Se dice que la generación del baby boom, aquellos nacidos entre finales de los años 50 y principio de los 70 fue una generación privilegiada y, probablemente la mejor alimentada, educada y atendida. Era fácil la comparación: Sus padres habían vivido una posguerra, con todo lo que ello supone de limitaciones.
Seguramente, el mensaje sobre aquella escasez caló de una generación a otra, hasta el punto de que los hijos de aquellos baby boom se mostraron resueltos a la hora de hacer que la vida de sus vástagos fuera la mejor posible. Aquí aparecen los millennials, una generación a la que, por lo general, apenas les faltó de nada y ni la educación les fue esquiva: nunca antes se llenaron las universidades como hasta ese momento.
Como también algunas frustraciones, desde la compleja creencia de que una mejor y mayor educación supondría automáticamente unos mayores ingresos económicos y, por tanto, una vida mejor.
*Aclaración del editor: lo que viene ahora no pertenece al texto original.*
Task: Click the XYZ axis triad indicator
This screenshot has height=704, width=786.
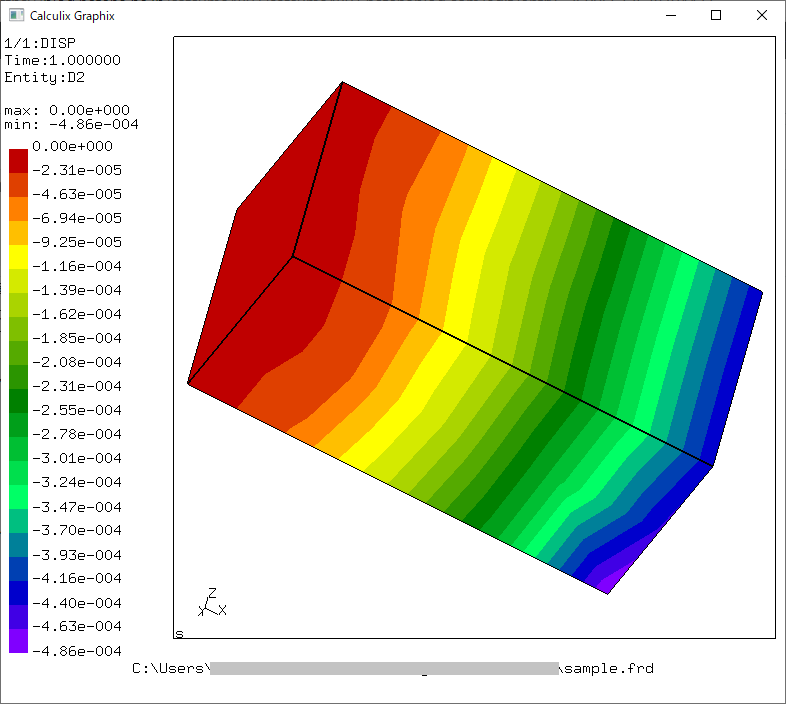Action: [x=212, y=602]
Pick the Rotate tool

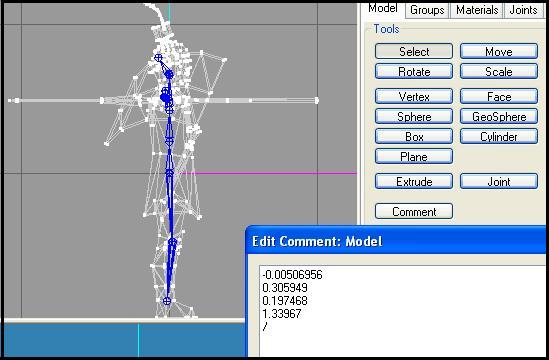pos(414,71)
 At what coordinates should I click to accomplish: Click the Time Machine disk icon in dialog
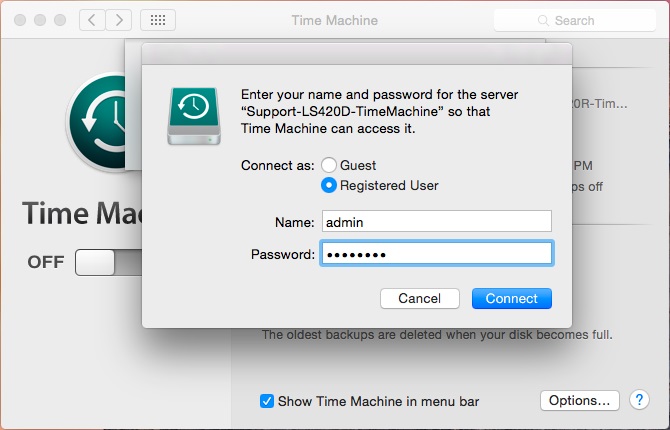192,115
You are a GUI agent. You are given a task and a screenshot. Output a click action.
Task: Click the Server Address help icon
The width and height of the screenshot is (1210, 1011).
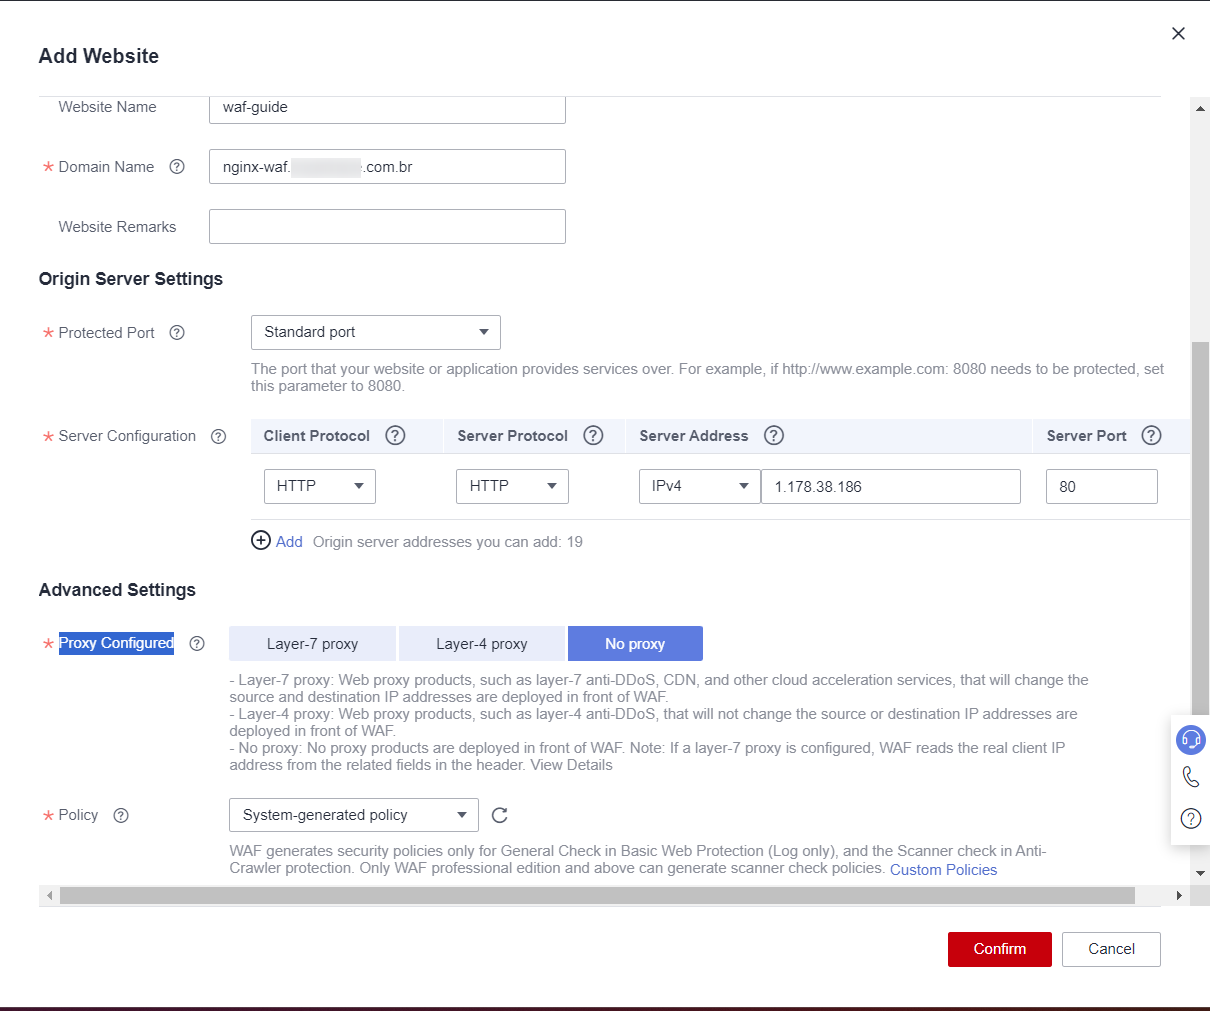coord(773,435)
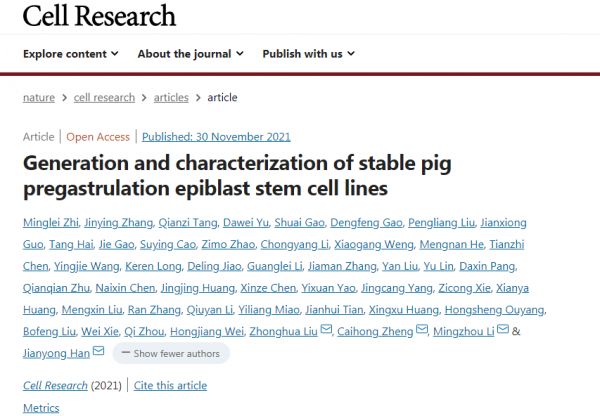Click the envelope icon after Caihong Zheng

tap(422, 329)
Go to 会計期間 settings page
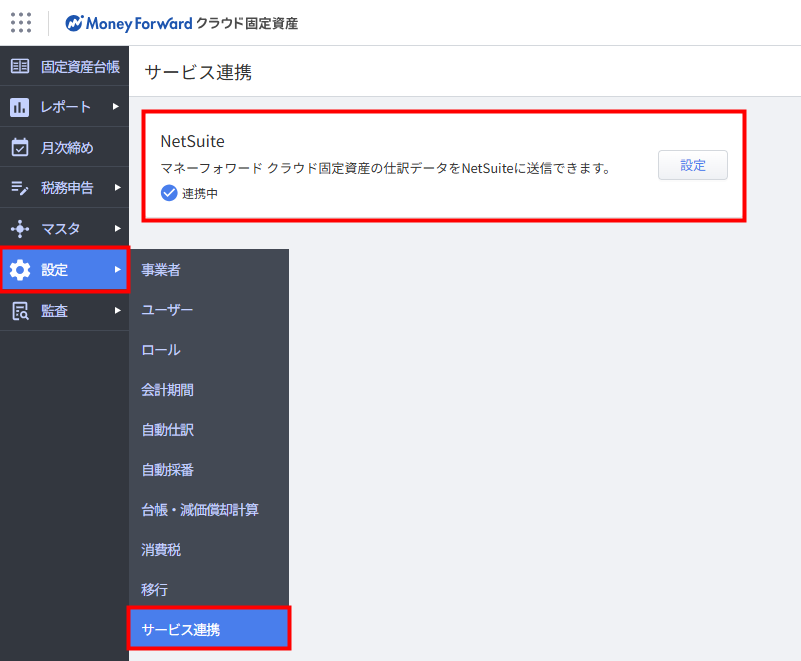The image size is (801, 661). (x=167, y=390)
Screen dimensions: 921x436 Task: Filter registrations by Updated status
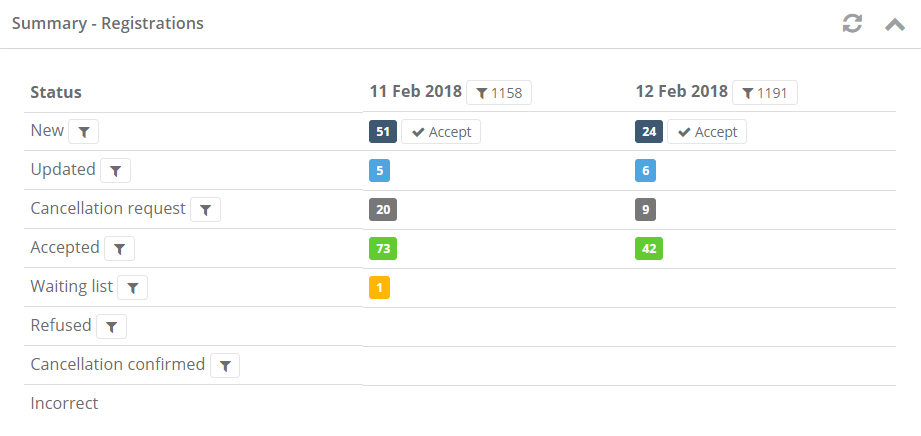[116, 171]
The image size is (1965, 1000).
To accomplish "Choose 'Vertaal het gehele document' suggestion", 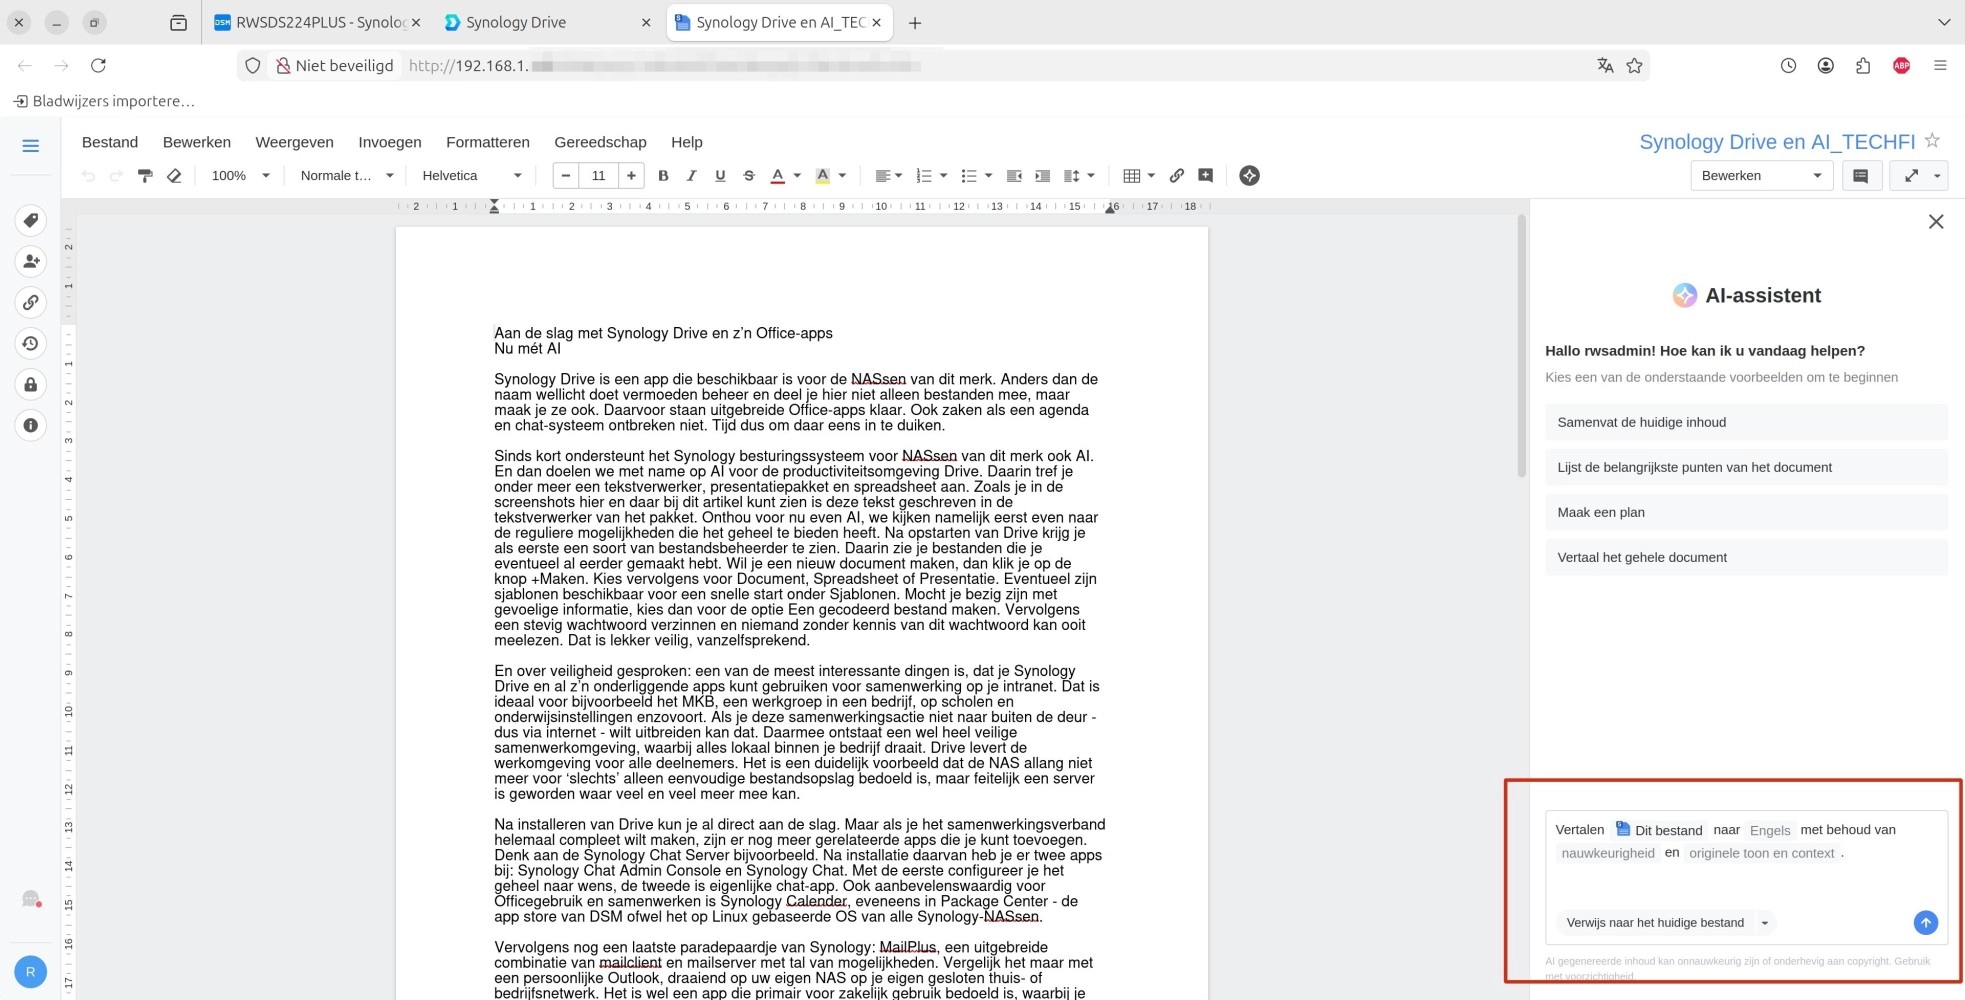I will (1745, 557).
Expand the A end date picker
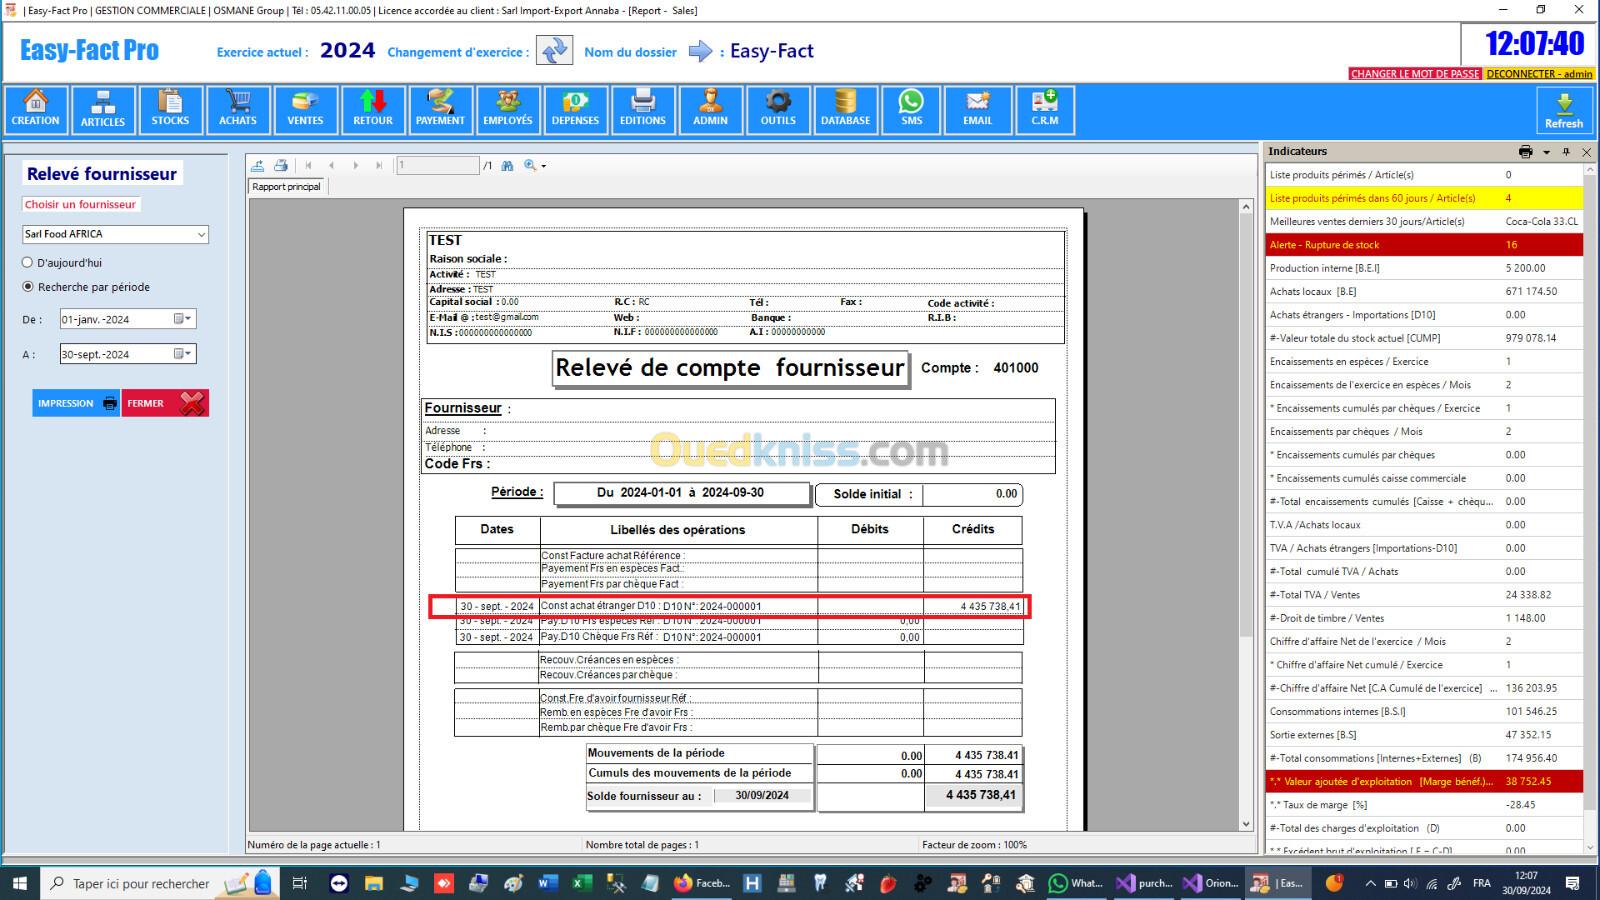1600x900 pixels. click(x=183, y=354)
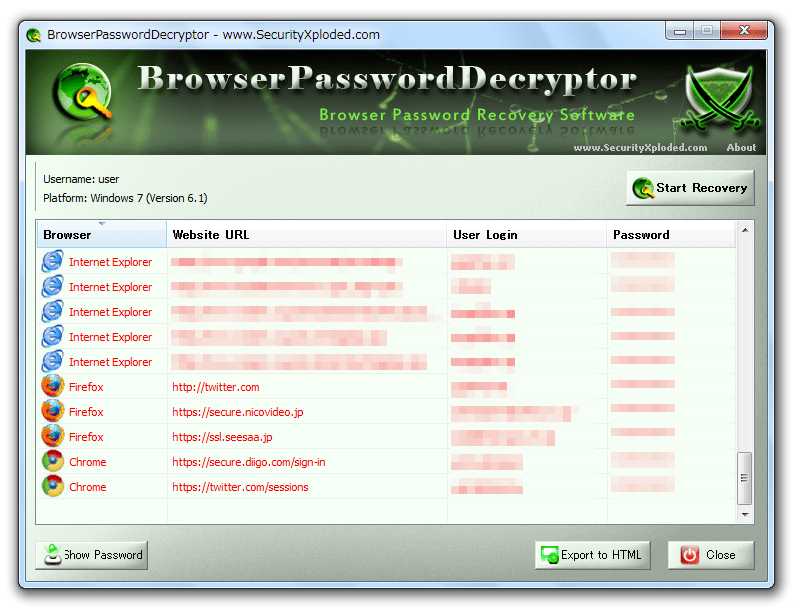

No contaron con la competencia, la de toda una generación, al mismo tiempo, más y mejor preparada.
Los últimos en llegar son la llamada generación Z, también recalificada como generación de cristal, la mayoría de cuyos miembros se muestra convencido de que las generaciones anteriores lo tuvieron más fácil para progresar socialmente, como apuntó un controvertido estudio promovido por la Fundación SM del que dimos cuenta en ÉXITO EDUCATIVO.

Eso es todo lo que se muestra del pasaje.